INFORMATION:
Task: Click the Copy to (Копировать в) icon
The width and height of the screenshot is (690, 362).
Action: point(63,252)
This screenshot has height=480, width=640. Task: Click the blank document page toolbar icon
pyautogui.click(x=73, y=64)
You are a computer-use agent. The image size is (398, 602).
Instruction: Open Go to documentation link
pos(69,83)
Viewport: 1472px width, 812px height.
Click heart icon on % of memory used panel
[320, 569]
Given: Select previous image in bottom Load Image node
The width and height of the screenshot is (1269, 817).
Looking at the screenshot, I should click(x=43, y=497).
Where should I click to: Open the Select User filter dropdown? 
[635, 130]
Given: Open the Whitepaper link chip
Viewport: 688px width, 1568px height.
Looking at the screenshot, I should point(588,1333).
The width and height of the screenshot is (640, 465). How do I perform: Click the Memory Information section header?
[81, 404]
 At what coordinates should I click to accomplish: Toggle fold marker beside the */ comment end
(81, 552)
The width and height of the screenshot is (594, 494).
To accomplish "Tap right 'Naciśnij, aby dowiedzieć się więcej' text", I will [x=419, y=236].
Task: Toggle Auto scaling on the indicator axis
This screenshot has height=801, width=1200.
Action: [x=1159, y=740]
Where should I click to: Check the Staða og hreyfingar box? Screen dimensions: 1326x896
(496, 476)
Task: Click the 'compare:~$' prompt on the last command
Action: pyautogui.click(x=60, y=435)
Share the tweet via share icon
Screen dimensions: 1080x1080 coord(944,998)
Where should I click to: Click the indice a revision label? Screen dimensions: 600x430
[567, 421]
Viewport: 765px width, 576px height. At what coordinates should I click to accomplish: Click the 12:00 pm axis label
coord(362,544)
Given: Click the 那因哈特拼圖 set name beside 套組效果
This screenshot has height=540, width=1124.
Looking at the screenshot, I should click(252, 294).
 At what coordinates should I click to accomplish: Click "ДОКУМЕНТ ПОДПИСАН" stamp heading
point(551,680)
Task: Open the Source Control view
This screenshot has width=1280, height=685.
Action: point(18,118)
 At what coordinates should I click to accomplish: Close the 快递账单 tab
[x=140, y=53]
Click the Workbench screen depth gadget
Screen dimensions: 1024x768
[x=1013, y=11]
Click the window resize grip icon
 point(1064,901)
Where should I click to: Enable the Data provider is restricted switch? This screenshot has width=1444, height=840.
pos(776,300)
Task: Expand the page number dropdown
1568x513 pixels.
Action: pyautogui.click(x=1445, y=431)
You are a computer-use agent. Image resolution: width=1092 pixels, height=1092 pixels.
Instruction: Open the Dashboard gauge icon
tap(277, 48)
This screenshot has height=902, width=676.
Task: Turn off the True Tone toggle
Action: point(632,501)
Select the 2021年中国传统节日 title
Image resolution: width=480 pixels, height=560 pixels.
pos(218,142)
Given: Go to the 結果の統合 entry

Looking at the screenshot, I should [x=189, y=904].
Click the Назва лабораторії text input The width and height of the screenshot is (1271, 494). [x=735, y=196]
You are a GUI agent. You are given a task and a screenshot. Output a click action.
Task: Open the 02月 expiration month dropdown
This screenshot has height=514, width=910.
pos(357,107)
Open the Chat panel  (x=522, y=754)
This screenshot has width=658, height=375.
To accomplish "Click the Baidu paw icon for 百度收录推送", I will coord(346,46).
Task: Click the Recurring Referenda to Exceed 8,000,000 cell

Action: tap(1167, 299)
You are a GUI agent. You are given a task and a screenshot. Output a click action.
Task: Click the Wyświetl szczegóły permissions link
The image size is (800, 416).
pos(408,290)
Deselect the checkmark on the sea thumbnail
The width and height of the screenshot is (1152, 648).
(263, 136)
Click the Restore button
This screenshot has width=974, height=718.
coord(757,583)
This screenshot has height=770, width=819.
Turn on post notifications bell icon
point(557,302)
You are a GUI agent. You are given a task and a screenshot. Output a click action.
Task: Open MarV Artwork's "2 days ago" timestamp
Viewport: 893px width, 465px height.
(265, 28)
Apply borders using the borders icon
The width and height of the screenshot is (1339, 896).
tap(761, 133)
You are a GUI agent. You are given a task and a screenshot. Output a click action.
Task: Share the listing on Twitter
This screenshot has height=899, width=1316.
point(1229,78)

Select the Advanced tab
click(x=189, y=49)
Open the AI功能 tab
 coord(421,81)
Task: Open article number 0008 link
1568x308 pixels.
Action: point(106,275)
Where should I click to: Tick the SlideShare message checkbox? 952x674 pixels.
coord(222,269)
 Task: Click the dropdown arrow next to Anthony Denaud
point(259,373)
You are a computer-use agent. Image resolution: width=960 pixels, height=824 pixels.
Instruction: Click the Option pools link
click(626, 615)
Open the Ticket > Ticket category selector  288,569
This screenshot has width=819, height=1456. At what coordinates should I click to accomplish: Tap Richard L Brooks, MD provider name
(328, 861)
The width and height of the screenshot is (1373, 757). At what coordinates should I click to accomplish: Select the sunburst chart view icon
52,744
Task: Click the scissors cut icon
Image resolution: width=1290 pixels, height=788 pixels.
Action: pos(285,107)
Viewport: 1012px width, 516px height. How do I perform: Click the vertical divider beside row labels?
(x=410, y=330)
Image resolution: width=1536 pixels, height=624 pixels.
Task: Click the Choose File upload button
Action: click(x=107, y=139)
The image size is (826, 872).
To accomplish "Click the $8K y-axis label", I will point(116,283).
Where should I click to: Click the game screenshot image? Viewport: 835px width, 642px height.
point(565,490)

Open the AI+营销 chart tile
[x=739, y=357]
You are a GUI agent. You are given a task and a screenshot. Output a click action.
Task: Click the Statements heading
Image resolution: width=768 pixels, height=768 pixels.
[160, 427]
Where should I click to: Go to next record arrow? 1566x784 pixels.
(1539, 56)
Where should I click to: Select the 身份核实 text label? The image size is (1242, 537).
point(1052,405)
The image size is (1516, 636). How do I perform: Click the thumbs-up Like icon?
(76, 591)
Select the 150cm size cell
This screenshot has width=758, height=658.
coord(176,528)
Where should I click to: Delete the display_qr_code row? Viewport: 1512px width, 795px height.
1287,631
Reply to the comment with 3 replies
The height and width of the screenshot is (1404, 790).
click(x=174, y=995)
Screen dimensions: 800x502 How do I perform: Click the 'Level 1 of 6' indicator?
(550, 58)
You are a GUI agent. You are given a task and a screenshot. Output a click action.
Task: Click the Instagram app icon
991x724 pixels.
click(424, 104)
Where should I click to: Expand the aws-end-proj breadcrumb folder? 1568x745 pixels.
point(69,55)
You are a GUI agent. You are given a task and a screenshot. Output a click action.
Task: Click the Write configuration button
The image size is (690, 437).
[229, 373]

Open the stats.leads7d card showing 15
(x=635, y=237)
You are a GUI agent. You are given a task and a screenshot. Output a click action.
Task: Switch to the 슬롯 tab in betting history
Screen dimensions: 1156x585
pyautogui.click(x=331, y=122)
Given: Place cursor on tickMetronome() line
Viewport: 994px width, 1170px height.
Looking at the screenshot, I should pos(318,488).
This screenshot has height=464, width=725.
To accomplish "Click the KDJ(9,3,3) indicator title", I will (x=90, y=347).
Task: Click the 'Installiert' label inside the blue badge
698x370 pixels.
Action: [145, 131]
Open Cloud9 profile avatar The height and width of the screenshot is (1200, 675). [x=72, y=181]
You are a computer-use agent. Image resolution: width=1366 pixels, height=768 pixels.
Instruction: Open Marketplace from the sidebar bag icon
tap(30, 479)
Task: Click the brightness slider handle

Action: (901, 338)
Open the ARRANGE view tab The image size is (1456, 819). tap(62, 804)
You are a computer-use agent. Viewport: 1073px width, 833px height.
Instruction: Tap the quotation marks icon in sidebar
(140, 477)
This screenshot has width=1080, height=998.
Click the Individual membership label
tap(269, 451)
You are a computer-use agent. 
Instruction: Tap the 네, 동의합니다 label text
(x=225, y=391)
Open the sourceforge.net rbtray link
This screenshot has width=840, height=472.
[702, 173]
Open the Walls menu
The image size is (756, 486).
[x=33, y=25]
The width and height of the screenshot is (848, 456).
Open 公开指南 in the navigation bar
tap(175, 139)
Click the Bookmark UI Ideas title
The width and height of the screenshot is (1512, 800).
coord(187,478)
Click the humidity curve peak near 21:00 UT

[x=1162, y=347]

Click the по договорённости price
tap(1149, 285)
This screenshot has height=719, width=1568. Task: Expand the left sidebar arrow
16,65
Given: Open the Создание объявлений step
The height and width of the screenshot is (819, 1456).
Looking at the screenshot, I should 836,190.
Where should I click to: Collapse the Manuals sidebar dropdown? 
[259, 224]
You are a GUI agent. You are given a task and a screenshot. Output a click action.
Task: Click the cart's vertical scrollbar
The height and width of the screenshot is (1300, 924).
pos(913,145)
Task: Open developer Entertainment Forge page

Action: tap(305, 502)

WHAT YOU ARE ASKED TO DO: Locate the lines above that hold the word "will". Show every one of them.

EXERCISE ANSWER:
To accomplish "Tap right 'Naciśnij, aby dowiedzieć się więcej' text", I will [x=419, y=236].
To accomplish "Click the Baidu paw icon for 百度收录推送", I will coord(346,46).
To accomplish "Click the $8K y-axis label", I will point(116,283).
To accomplish "Click the KDJ(9,3,3) indicator title", I will (x=90, y=347).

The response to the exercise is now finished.